__What the task requires__: Go through the material below and copy each line exactly.
===== Material supplied
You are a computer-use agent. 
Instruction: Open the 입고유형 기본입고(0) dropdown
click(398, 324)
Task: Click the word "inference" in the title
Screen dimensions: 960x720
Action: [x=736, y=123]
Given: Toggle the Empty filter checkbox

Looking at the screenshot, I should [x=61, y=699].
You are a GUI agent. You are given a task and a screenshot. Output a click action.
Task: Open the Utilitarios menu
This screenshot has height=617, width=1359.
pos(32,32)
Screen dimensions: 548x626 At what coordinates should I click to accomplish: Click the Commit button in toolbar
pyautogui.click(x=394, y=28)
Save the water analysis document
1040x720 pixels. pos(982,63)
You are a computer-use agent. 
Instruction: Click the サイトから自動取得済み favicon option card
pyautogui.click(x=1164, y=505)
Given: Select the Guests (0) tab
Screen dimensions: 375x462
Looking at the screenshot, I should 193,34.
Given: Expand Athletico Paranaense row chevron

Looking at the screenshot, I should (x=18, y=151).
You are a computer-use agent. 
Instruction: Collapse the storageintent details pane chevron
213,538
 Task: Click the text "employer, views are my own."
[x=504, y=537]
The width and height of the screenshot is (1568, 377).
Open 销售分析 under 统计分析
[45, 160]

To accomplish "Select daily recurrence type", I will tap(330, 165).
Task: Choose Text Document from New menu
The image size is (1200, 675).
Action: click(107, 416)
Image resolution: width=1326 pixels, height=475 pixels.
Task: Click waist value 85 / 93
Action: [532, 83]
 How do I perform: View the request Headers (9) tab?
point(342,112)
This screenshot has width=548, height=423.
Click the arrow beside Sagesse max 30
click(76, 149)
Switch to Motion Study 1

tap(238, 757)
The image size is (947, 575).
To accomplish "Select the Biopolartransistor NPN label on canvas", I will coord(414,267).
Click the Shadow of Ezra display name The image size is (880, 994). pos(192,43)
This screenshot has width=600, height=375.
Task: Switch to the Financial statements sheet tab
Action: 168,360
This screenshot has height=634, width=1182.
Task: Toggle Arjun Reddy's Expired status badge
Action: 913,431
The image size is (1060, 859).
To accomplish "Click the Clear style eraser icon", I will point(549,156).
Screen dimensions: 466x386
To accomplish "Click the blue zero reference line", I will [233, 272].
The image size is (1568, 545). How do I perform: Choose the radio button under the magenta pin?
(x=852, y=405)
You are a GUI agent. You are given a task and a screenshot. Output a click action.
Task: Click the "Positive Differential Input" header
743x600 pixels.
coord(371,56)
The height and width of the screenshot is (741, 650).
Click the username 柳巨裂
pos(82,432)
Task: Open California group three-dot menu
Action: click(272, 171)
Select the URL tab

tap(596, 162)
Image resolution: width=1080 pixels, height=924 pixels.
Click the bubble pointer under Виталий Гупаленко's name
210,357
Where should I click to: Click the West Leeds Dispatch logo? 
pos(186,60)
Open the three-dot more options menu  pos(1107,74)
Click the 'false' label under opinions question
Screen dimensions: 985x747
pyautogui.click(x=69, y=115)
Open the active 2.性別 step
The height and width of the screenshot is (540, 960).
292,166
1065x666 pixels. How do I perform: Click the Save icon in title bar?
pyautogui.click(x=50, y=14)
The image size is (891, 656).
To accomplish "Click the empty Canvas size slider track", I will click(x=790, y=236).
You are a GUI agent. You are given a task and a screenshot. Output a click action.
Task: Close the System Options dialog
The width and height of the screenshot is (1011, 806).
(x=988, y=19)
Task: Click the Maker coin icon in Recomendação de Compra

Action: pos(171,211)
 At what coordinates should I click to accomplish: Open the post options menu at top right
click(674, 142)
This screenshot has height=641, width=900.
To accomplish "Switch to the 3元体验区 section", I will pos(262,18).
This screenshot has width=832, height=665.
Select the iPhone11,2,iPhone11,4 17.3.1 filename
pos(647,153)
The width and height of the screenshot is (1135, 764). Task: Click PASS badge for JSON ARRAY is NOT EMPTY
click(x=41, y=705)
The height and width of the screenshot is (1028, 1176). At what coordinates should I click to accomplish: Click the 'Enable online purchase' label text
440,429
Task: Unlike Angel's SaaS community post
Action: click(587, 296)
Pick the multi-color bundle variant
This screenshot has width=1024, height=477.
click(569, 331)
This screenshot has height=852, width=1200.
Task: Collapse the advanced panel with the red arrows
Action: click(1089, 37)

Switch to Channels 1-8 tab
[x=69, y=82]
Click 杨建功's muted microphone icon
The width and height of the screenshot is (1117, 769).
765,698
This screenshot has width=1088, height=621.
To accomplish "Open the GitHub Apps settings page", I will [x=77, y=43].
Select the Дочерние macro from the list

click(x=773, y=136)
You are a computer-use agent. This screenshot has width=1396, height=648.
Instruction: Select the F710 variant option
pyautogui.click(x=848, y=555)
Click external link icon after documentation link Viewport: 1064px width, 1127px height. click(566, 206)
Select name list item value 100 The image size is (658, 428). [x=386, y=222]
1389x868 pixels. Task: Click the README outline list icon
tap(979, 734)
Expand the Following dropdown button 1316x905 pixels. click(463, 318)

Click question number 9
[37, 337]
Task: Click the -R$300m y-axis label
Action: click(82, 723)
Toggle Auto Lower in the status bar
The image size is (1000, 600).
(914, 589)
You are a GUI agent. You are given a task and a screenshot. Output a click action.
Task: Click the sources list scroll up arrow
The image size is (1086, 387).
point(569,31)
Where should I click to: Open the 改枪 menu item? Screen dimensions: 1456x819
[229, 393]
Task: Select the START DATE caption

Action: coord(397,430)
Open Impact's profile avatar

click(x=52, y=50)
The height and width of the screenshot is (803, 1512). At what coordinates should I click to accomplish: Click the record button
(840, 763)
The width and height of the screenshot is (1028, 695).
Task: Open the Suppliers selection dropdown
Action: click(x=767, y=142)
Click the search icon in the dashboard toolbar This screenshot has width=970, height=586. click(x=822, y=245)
==========
__Answer to this exercise__:
You are a computer-use agent. 
Instruction: Open the 입고유형 기본입고(0) dropdown
click(398, 324)
Task: Click the word "inference" in the title
Screen dimensions: 960x720
Action: [x=736, y=123]
Given: Toggle the Empty filter checkbox

Looking at the screenshot, I should [x=61, y=699].
You are a GUI agent. You are given a task and a screenshot. Output a click action.
Task: Open the Utilitarios menu
This screenshot has height=617, width=1359.
pos(32,32)
Screen dimensions: 548x626 At what coordinates should I click to accomplish: Click the Commit button in toolbar
pyautogui.click(x=394, y=28)
Save the water analysis document
1040x720 pixels. pos(982,63)
You are a computer-use agent. 
Instruction: Click the サイトから自動取得済み favicon option card
pyautogui.click(x=1164, y=505)
Given: Select the Guests (0) tab
Screen dimensions: 375x462
Looking at the screenshot, I should 193,34.
Given: Expand Athletico Paranaense row chevron

Looking at the screenshot, I should (x=18, y=151).
You are a computer-use agent. 
Instruction: Collapse the storageintent details pane chevron
213,538
 Task: Click the text "employer, views are my own."
[x=504, y=537]
The width and height of the screenshot is (1568, 377).
Open 销售分析 under 统计分析
[45, 160]

To accomplish "Select daily recurrence type", I will tap(330, 165).
Task: Choose Text Document from New menu
The image size is (1200, 675).
Action: click(107, 416)
Image resolution: width=1326 pixels, height=475 pixels.
Task: Click waist value 85 / 93
Action: [532, 83]
 How do I perform: View the request Headers (9) tab?
point(342,112)
This screenshot has width=548, height=423.
Click the arrow beside Sagesse max 30
click(76, 149)
Switch to Motion Study 1

tap(238, 757)
The image size is (947, 575).
To accomplish "Select the Biopolartransistor NPN label on canvas", I will coord(414,267).
Click the Shadow of Ezra display name The image size is (880, 994). pos(192,43)
This screenshot has width=600, height=375.
Task: Switch to the Financial statements sheet tab
Action: 168,360
This screenshot has height=634, width=1182.
Task: Toggle Arjun Reddy's Expired status badge
Action: 913,431
The image size is (1060, 859).
To accomplish "Click the Clear style eraser icon", I will point(549,156).
Screen dimensions: 466x386
To accomplish "Click the blue zero reference line", I will [233, 272].
The image size is (1568, 545). How do I perform: Choose the radio button under the magenta pin?
(x=852, y=405)
You are a GUI agent. You are given a task and a screenshot. Output a click action.
Task: Click the "Positive Differential Input" header
743x600 pixels.
coord(371,56)
The height and width of the screenshot is (741, 650).
Click the username 柳巨裂
pos(82,432)
Task: Open California group three-dot menu
Action: click(272, 171)
Select the URL tab

tap(596, 162)
Image resolution: width=1080 pixels, height=924 pixels.
Click the bubble pointer under Виталий Гупаленко's name
210,357
Where should I click to: Click the West Leeds Dispatch logo? 
pos(186,60)
Open the three-dot more options menu  pos(1107,74)
Click the 'false' label under opinions question
Screen dimensions: 985x747
pyautogui.click(x=69, y=115)
Open the active 2.性別 step
The height and width of the screenshot is (540, 960).
292,166
1065x666 pixels. How do I perform: Click the Save icon in title bar?
pyautogui.click(x=50, y=14)
The image size is (891, 656).
To accomplish "Click the empty Canvas size slider track", I will click(x=790, y=236).
You are a GUI agent. You are given a task and a screenshot. Output a click action.
Task: Close the System Options dialog
The width and height of the screenshot is (1011, 806).
(x=988, y=19)
Task: Click the Maker coin icon in Recomendação de Compra

Action: pos(171,211)
 At what coordinates should I click to accomplish: Open the post options menu at top right
click(674, 142)
This screenshot has height=641, width=900.
To accomplish "Switch to the 3元体验区 section", I will pos(262,18).
This screenshot has width=832, height=665.
Select the iPhone11,2,iPhone11,4 17.3.1 filename
pos(647,153)
The width and height of the screenshot is (1135, 764). Task: Click PASS badge for JSON ARRAY is NOT EMPTY
click(x=41, y=705)
The height and width of the screenshot is (1028, 1176). At what coordinates should I click to accomplish: Click the 'Enable online purchase' label text
440,429
Task: Unlike Angel's SaaS community post
Action: click(587, 296)
Pick the multi-color bundle variant
This screenshot has width=1024, height=477.
click(569, 331)
This screenshot has height=852, width=1200.
Task: Collapse the advanced panel with the red arrows
Action: click(1089, 37)

Switch to Channels 1-8 tab
[x=69, y=82]
Click 杨建功's muted microphone icon
The width and height of the screenshot is (1117, 769).
765,698
This screenshot has width=1088, height=621.
To accomplish "Open the GitHub Apps settings page", I will [x=77, y=43].
Select the Дочерние macro from the list

click(x=773, y=136)
You are a computer-use agent. This screenshot has width=1396, height=648.
Instruction: Select the F710 variant option
pyautogui.click(x=848, y=555)
Click external link icon after documentation link Viewport: 1064px width, 1127px height. click(566, 206)
Select name list item value 100 The image size is (658, 428). [x=386, y=222]
1389x868 pixels. Task: Click the README outline list icon
tap(979, 734)
Expand the Following dropdown button 1316x905 pixels. click(463, 318)

Click question number 9
[37, 337]
Task: Click the -R$300m y-axis label
Action: click(82, 723)
Toggle Auto Lower in the status bar
The image size is (1000, 600).
(914, 589)
You are a GUI agent. You are given a task and a screenshot. Output a click action.
Task: Click the sources list scroll up arrow
The image size is (1086, 387).
point(569,31)
Where should I click to: Open the 改枪 menu item? Screen dimensions: 1456x819
[229, 393]
Task: Select the START DATE caption

Action: coord(397,430)
Open Impact's profile avatar

click(x=52, y=50)
The height and width of the screenshot is (803, 1512). At what coordinates should I click to accomplish: Click the record button
(840, 763)
The width and height of the screenshot is (1028, 695).
Task: Open the Suppliers selection dropdown
Action: click(x=767, y=142)
Click the search icon in the dashboard toolbar This screenshot has width=970, height=586. click(x=822, y=245)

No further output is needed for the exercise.